Neurally, I will highlight novel insights that can be gleaned from such an approach about the potential functions of several prefrontal brain regions, particularly focused on dorsal and perigenual anterior cingulate cortex, but also ventromedial and frontal polar cortex. Overall, mine and other studies suggests a ubiquity of comparison processes in cortex, with key differences in what is compared in a particular region and how the comparison is implemented.
I will furthermore discuss more broadly, how environmental changes can shape evaluative contexts and lead to network changes that allow for multiple evaluative frameworks to co-exist and interact with each other to enable flexible and adaptive behaviours in many different environments.
The erotetic theory as a unified approach to reasoning, judgment, and decision-making
University of Oxford
Reasoning, judgment, and decision-making are still often treated as separate cognitive phenomena. I will present a unified approach, the erotetic theory, based on the following key idea: We treat reasoning and decision problems as questions, and we treat practical and epistemic reasons as maximally strong answers to those questions. I discuss various empirical predictions of this model and how it can be mathematically represented. I will gesture at how we can formally derive classical models of rationality as a limiting case within the erotetic theory.

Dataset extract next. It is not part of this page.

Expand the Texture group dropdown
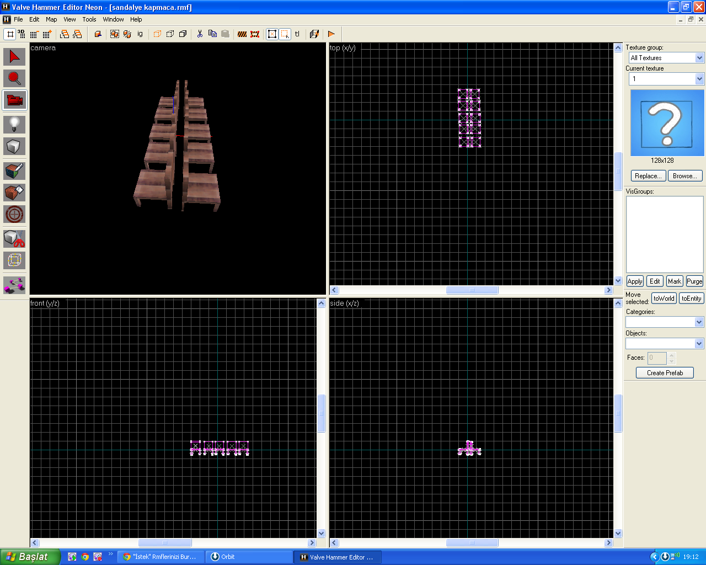This screenshot has height=565, width=706. click(x=699, y=58)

The compositional nature of intuitive functions
Function learning lies at the core of everyday cognition. From learning which stimulus will lead to reward all the way to how other people's intentions influence their actions, almost any task requires the construction of mental representations that map inputs to outputs. Since the space of such mappings is infinite, inductive biases are necessary to constrain plausible inferences. What is the nature of the human inductive biases over functions? How do people deal with complex functions that are not easily captured by standard learning algorithms?

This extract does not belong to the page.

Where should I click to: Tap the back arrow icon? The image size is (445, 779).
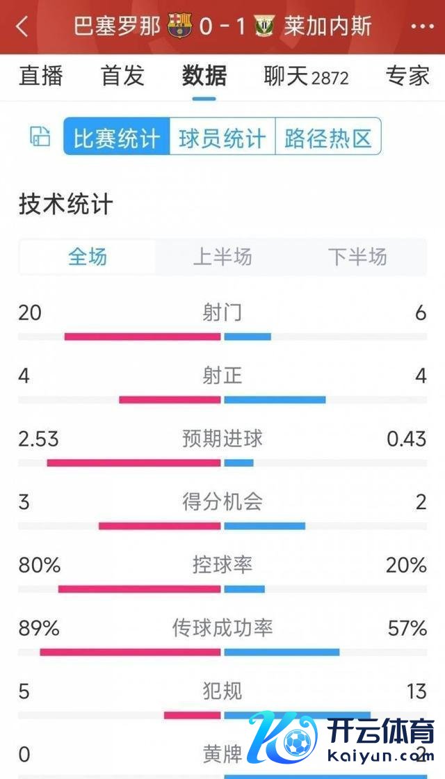(22, 27)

Insight into this question is provided by the observation that many complex functions encountered in the real world can be broken down into compositions of simpler form. We pursue this idea theoretically and experimentally, by first defining a hypothetical compositional grammar for intuitive functions and then investigating whether this grammar quantitatively predicts human learning. We show that participants utilise compositional pattern extrapolations in both forced choice and manual drawing tasks, that samples elicited from participants' priors over functions are more consistent with a compositional grammar, and that participants perceive compositional structure as more predictable and less complex. As compositionality leads to a rapid expansion of building blocks, we speculate that it is a necessary requirement for intelligent behaviour.